**WHAT THIS TASK INVOLVES:** Rewrite the material from its start through the line containing "Looking at the screenshot, I should click(x=1424, y=42).", putting "picker button" in place of "picker arrow" and leaving everything else as it is.
.....
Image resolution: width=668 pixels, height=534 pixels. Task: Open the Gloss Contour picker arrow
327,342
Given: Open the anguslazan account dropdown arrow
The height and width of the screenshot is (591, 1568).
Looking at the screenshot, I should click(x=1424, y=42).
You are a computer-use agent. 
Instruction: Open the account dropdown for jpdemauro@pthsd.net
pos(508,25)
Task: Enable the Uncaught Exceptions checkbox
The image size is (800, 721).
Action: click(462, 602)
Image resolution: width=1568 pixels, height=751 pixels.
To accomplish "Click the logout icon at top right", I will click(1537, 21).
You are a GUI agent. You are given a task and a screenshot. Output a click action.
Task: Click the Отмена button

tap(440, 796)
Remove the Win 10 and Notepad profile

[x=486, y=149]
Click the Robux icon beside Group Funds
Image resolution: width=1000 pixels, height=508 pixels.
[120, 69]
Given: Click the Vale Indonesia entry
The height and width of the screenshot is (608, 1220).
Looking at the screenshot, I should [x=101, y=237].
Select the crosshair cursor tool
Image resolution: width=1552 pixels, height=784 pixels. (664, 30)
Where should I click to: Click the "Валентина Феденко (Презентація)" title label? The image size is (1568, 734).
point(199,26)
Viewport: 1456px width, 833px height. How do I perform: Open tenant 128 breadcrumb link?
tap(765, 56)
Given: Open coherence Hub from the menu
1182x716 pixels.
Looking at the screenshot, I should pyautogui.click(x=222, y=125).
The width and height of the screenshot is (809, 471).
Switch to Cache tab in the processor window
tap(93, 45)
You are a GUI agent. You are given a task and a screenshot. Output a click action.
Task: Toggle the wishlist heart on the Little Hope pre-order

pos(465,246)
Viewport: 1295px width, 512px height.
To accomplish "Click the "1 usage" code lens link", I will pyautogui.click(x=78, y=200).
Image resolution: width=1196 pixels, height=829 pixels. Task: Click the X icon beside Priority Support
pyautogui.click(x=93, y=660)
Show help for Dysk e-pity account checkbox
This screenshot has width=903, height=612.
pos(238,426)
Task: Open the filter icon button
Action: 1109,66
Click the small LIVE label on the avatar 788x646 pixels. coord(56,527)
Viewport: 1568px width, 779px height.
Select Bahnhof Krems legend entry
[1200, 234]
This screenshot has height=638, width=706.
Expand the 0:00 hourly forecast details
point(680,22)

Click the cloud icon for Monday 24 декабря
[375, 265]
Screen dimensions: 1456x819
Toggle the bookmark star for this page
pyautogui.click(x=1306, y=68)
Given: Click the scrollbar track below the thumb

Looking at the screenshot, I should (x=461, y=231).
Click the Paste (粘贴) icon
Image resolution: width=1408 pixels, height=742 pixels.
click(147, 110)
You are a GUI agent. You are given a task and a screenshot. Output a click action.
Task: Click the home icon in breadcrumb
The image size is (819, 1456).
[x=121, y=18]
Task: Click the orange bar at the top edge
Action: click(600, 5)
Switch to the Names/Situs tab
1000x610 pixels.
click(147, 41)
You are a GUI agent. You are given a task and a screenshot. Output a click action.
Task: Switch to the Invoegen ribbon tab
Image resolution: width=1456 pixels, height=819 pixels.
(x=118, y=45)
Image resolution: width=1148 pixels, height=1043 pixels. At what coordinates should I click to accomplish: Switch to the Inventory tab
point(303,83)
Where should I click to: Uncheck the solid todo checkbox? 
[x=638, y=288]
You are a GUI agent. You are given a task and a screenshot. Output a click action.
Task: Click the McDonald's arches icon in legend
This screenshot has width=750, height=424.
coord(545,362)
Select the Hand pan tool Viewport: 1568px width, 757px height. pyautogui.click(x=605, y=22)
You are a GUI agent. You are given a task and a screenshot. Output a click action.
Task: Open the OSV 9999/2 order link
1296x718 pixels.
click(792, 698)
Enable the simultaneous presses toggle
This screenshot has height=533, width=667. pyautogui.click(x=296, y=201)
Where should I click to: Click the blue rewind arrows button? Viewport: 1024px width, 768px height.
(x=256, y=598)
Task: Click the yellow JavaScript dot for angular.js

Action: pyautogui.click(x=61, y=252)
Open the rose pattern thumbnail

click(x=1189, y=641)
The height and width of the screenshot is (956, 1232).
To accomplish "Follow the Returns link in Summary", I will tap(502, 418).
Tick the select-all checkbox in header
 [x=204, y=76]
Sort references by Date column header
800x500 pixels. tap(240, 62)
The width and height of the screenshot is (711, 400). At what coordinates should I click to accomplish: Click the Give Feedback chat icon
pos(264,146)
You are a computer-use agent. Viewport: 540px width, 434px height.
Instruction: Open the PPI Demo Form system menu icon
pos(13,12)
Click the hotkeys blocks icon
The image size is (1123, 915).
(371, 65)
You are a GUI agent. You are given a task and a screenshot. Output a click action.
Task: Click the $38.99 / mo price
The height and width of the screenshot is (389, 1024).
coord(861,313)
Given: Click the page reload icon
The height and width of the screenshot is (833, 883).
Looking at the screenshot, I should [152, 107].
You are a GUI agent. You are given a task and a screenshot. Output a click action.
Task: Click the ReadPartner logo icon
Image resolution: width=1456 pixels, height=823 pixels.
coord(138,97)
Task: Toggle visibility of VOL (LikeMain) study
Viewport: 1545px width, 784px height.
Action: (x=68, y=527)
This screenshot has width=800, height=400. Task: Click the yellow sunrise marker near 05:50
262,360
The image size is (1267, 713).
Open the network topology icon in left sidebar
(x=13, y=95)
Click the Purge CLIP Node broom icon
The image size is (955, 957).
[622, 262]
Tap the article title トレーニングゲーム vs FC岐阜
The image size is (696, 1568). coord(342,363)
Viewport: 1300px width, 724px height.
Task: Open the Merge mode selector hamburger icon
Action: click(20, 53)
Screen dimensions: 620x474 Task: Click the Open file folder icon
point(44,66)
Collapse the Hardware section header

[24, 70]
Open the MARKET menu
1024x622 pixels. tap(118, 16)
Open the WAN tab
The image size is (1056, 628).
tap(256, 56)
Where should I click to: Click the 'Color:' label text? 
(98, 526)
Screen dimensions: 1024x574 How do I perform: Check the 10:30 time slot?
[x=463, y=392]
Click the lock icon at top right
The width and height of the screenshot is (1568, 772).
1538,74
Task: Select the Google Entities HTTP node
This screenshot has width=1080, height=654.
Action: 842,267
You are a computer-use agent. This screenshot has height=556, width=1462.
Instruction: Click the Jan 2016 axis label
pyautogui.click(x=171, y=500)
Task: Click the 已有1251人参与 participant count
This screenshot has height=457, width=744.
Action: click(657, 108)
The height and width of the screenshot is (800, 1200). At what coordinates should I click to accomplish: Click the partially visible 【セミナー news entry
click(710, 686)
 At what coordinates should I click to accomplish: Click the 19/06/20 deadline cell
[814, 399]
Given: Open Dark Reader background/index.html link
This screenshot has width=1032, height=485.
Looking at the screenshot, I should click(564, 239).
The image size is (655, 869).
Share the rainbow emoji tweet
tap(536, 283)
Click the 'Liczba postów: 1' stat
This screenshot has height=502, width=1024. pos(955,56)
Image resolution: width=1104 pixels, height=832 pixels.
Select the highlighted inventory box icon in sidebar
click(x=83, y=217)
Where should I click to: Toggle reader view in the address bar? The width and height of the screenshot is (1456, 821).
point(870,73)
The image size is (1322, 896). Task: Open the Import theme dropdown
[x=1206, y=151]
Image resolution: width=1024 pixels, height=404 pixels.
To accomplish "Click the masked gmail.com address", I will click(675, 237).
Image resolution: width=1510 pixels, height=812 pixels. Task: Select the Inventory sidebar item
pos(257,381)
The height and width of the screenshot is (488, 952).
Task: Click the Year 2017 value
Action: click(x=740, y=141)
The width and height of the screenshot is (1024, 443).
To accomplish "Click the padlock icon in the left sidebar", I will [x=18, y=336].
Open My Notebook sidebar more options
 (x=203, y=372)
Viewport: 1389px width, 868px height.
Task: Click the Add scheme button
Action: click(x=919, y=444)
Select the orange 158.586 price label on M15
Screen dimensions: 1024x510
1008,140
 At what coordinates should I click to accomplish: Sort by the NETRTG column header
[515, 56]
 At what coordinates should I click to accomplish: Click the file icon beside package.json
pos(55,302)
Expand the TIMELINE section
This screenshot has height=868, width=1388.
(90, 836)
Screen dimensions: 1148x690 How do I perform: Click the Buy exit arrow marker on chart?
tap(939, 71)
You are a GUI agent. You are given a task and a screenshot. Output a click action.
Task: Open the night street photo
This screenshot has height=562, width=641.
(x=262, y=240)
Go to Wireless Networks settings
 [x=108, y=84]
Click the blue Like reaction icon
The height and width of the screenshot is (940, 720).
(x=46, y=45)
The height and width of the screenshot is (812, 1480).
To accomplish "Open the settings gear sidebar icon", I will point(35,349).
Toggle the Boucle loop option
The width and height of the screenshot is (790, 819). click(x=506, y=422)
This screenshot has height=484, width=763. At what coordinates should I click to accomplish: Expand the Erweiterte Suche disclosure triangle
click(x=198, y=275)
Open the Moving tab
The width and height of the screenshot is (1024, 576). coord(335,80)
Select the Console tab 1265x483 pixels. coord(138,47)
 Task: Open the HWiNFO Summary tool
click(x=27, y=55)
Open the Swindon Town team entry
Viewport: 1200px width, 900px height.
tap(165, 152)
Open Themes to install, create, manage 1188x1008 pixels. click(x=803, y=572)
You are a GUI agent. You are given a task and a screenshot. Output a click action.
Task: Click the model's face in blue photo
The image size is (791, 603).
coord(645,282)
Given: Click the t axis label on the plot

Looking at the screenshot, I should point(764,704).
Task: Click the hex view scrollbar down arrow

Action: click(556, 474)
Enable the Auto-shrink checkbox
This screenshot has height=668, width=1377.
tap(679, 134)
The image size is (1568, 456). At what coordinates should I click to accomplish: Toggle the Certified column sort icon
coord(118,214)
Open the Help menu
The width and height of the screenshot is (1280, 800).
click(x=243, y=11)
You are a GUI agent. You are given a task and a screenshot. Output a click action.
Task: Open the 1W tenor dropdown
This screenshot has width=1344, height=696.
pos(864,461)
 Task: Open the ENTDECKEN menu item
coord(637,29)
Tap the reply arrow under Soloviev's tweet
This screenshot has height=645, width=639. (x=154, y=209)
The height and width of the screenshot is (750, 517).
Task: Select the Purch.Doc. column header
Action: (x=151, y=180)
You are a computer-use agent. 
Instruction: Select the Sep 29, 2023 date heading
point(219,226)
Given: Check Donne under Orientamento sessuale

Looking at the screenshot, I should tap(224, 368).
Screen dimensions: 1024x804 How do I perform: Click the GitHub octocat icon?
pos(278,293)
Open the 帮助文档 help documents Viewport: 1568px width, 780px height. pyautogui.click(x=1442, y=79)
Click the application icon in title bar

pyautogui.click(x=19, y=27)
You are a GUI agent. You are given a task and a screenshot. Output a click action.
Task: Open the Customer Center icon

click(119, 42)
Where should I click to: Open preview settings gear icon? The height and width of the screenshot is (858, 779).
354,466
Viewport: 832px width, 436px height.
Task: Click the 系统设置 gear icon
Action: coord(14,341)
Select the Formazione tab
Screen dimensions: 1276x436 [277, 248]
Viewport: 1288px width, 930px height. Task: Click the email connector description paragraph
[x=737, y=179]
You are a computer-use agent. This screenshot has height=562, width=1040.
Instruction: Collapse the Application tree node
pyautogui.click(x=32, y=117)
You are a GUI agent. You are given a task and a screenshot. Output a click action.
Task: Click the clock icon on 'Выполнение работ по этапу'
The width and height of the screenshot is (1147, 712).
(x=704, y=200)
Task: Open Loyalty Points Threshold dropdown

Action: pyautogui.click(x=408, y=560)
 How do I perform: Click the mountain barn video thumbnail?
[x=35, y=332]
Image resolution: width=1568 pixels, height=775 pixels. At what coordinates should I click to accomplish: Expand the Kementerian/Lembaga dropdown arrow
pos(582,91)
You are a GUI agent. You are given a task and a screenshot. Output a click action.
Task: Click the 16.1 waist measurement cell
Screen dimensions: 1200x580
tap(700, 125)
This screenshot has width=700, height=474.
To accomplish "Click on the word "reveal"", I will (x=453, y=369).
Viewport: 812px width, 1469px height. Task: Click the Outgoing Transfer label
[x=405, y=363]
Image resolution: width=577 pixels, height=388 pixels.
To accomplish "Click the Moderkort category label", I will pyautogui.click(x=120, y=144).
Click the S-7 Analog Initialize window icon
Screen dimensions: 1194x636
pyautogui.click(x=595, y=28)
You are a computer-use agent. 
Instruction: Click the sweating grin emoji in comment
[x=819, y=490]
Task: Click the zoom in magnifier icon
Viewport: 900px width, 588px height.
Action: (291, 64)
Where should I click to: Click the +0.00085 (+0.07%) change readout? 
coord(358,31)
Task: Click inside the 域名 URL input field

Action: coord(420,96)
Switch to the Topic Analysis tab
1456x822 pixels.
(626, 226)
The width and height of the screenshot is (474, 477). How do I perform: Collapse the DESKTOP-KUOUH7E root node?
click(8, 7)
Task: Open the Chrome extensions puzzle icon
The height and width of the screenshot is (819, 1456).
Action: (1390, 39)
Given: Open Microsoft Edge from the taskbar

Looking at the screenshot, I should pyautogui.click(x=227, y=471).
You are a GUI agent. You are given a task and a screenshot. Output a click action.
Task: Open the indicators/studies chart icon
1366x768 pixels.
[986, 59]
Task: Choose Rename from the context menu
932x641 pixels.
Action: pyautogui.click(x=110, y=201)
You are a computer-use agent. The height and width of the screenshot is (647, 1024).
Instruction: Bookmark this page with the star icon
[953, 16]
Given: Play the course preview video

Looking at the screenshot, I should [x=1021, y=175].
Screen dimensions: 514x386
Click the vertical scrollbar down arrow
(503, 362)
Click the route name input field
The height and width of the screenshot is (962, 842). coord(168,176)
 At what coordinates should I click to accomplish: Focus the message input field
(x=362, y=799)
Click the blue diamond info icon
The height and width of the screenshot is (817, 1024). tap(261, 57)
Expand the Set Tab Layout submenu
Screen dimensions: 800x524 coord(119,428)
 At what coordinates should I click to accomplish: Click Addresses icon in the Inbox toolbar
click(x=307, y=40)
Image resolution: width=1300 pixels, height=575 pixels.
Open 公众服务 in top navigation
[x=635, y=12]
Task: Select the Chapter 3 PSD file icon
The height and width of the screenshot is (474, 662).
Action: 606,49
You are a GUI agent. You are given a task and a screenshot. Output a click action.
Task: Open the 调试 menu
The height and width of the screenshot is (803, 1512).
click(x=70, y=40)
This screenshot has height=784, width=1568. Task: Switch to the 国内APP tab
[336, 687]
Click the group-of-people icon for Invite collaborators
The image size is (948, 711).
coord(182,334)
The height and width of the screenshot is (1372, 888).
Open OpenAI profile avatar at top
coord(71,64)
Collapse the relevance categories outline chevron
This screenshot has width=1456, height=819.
.....
**RESULT OF THIS TASK:**
Image resolution: width=668 pixels, height=534 pixels. Task: Open the Gloss Contour picker button
327,342
Given: Open the anguslazan account dropdown arrow
The height and width of the screenshot is (591, 1568).
Looking at the screenshot, I should click(x=1424, y=42).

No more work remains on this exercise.